1st July 2011 at 01:00
He claimed he had not taken his medication for bipolar disorder

Pupils saw "unacceptable images" when their teacher searched the internet for pornographic websites in the classroom, a disciplinary panel has heard.

Andrew Milewski looked at an "inappropriate" site while teaching a Year 7 class, and children were able to see the images because they were displayed on a projector.

The teacher - who has a mental health condition - has been struck off the teaching register indefinitely by the General Teaching Council for England (GTC).

Mr Milewski, who worked at Wetherby High School in West Yorkshire, also searched for porn stars' biographies and "other similar sites" on the internet.

He sent an "offensive and abusive" text message to the headteacher of another school after being rejected for a job, and was convicted of driving after drinking excessive levels of alcohol and of failing to stop and report an accident he was involved in.

Mr Milewski, 29, looked at the websites during teaching time between September 2008, when he started working at Wetherby High, and February 2009. He left the school in July 2009.

School leaders began an investigation into Mr Milewski's work after interviewing pupils.

The offensive text message was sent to George Bowery, principal of The English School Fahaheel in Kuwait in May or June 2009. Mr Milewski has admitted "in hindsight" that it was "abusive".
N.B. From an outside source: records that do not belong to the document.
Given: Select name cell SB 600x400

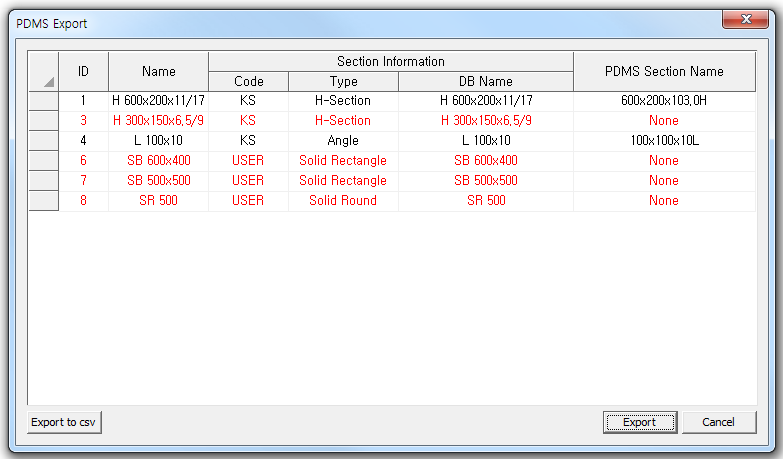Looking at the screenshot, I should pyautogui.click(x=158, y=161).
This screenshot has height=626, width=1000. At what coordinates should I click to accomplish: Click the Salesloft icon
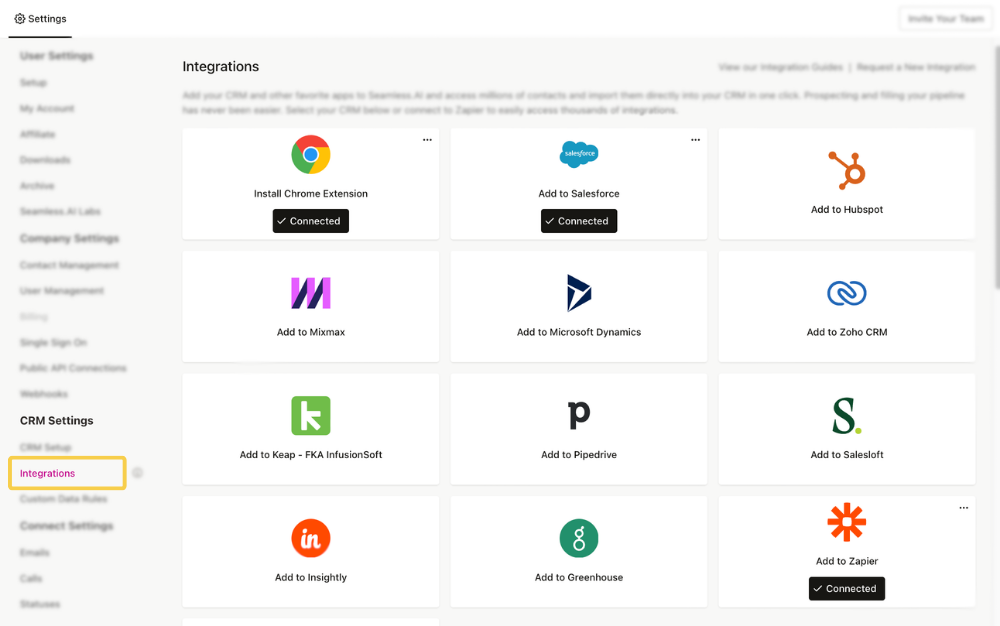coord(846,415)
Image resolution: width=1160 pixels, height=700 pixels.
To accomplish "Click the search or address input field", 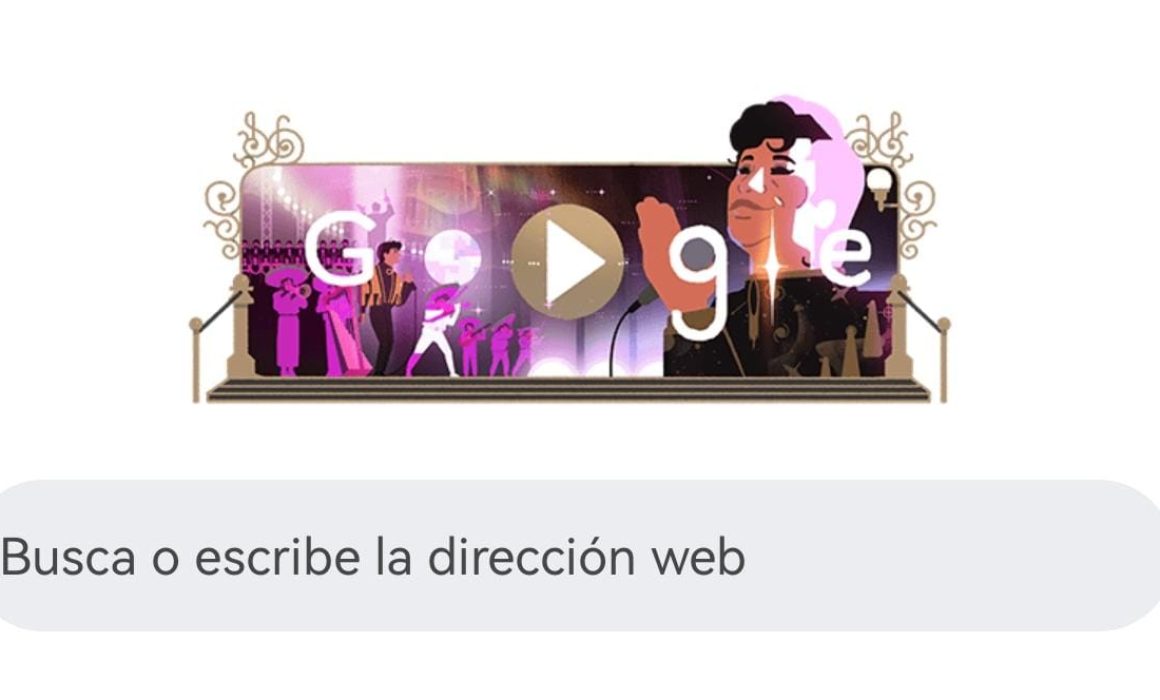I will point(580,556).
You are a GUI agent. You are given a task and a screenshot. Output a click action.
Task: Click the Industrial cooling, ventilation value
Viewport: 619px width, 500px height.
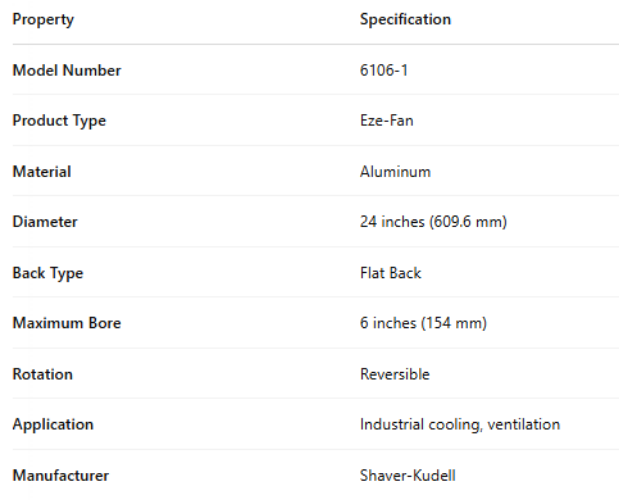460,424
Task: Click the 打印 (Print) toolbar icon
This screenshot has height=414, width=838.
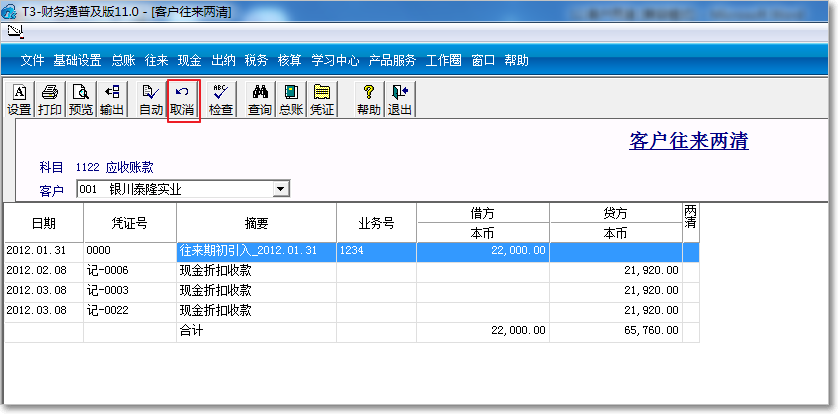Action: [50, 100]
Mr Milewski, who suffers from bipolar disorder, claimed that his inappropriate use of the internet occurred because he stopped taking his medication.

He told school governors: "In other words, whatever I was doing, I was doing it because I wanted to at the time. But I wasn't thinking through what the consequences might have been because I wasn't able to because I wasn't on my medication."

But the GTC panel said evidence showed he had been behaving in that way "for some time" while taking his medication.

"We consider that accessing pornography within a school classroom when pupils are present is a fundamental and serious breach of the standards that a teacher should observe and the public are entitled to expect," panel chair Kathy Thomson said.

"By so doing, Mr Milewski failed to put the well-being and development of the children first. He failed to apply appropriate standards of personal conduct and thus undermined public trust and confidence in the profession.

"We note that he was responsible for a class of 11-year-old children, some of whom were able to see some of the images that he had accessed on the class projector."

Ms Thomson said the GTC did not consider Mr Milewski's drink-driving conviction in 2001 a "relevant offence" because it happened when he was a teenager and "some years" before he started teaching.

But she added that his conviction for failing to stop and report an accident showed "a lack of integrity" and did "impact in a material way on his fitness to be a registered teacher".

"This case concerns conduct which continued over a significant period of time. Mr Milewski spent periods of time where he was clearly not supervising his class adequately," Ms Thomson said.